Your task is to return the line containing "This screenshot has width=1372, height=890." and each line after it through the end of the entries, exactly, with no other lines.

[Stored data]
════

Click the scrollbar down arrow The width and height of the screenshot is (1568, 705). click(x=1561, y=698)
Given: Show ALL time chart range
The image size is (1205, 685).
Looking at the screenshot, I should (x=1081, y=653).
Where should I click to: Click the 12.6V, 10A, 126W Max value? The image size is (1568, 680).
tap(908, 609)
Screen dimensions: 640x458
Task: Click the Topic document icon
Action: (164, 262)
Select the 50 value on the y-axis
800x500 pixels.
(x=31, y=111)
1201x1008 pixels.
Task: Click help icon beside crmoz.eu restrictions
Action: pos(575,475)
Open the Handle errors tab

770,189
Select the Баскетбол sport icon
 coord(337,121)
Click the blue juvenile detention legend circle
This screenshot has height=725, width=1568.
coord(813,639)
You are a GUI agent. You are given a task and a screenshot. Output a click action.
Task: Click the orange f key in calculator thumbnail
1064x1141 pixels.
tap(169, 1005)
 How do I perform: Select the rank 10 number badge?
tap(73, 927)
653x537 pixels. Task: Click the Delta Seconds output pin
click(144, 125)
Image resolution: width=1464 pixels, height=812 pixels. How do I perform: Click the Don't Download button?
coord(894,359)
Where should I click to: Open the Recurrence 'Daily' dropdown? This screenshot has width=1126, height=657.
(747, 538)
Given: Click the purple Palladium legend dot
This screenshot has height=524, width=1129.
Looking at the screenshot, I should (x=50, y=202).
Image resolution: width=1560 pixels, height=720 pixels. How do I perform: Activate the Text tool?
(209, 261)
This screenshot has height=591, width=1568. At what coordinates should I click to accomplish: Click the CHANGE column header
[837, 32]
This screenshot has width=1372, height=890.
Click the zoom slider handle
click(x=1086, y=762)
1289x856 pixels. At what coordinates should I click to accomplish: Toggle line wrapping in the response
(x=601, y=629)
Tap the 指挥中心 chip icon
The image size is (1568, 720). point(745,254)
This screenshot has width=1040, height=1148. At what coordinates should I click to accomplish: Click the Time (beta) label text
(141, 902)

════

[Answer section]
This screenshot has width=1372, height=890.
Click the zoom slider handle
click(x=1086, y=762)
1289x856 pixels. At what coordinates should I click to accomplish: Toggle line wrapping in the response
(x=601, y=629)
Tap the 指挥中心 chip icon
The image size is (1568, 720). point(745,254)
This screenshot has width=1040, height=1148. At what coordinates should I click to accomplish: Click the Time (beta) label text
(141, 902)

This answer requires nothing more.